Le rôle des voyageurs et des savants
Cette collection s’enrichit progressivement aux XVIIIe et XIXe siècles, grâce à l’action conjuguée des voyageurs et des savants. Abraham Hyacinthe Anquetil-Duperron (1731-1805), qui parcourt l’Inde dans les années 1750 et 1760 pour y étudier les textes zoroastriens, en revient avec des manuscrits. Dans les décennies qui suivent, le colonel Jean-Baptiste-Joseph Gentil (1726-1799), engagé dans la Compagnie française des Indes orientales, ou plus tard Édouard Ariel (1818-1854), administrateur à Pondichéry, étoffent à leur tour les fonds indiens, le premier avec des albums de peinture moghole, le second avec des manuscrits tamouls. Du côté des savants, le grand indianiste Eugène Burnouf (1801-1852) fait acheter des manuscrits et des textes imprimés, témoins des débuts de l’imprimerie indienne alors en pleine phase de développement, tandis que Charles d’Ochoa (1816-1844), chargé en 1843 par le ministère de l’Instruction publique d’une mission en Inde, rapporte des manuscrits et des textes lithographiés qui seront confiés à la Bibliothèque par le ministre.

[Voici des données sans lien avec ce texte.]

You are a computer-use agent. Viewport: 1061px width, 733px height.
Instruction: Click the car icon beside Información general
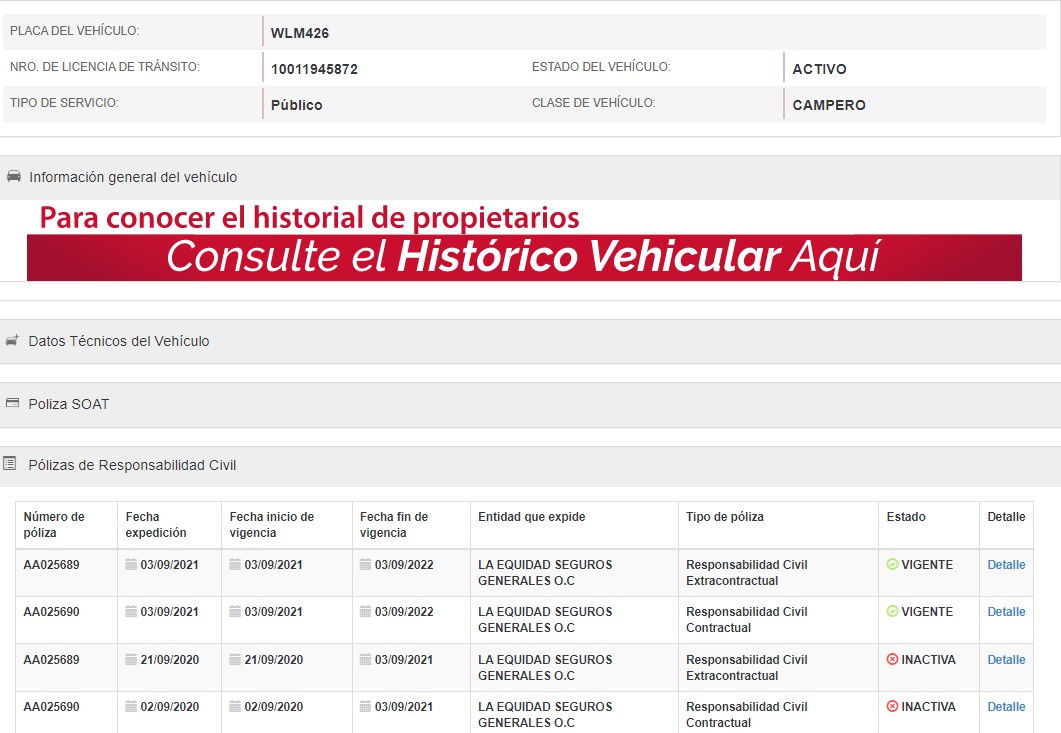coord(13,177)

Les fonds Smith-Lesouëf et Romain Rolland
Au XXe siècle, la présence de l’Inde dans les collections de la Bibliothèque est encore renforcée par l’entrée de deux fonds majeurs, la collection Smith-Lesouëf, qui comprend des recueils de peinture moghole et des ragamala (albums de peintures qui illustrent divers modes musicaux indiens), et le fonds Romain Rolland. Ce dernier contient plusieurs centaines de documents témoignant de la relation privilégiée que l’auteur entretient sa vie durant avec les penseurs, hommes politiques et poètes indiens – parmi lesquels Rabindranath Tagore, Swami Vivekananda ou encore Gandhi et Nehru.
Des trésors accessibles en ligne dans Gallica
Aujourd’hui, les collections indiennes de la Bibliothèque comprennent 3 000 manuscrits (pour deux tiers en sanskrit et pour un tiers en langues indo-aryennes ou dravidiennes), près de 2 500 peintures rassemblées dans une cinquantaine d’albums, ainsi que 10 000 ouvrages en langues indiennes, fruits d’une politique d’acquisition de textes littéraires menée depuis une quarantaine d’années. À ces ensembles conservés principalement aux départements des Manuscrits ou des Estampes ainsi qu’au département Littérature et art s’ajoutent les archives sonores du célèbre ethnomusicologue Deben Bhattacharya (1921-2001) confiées au département de l’Audiovisuel, ou encore les photographies du fonds de la Société de géographie en dépôt à la BnF. Ces dernières, tout comme la moitié des manuscrits indiens de la BnF et un grand nombre des albums de peintures et miniatures, ont été numérisées et sont consultables en ligne sur Gallica – offrant la possibilité d’infinies promenades virtuelles dans l’histoire et l’art indiens.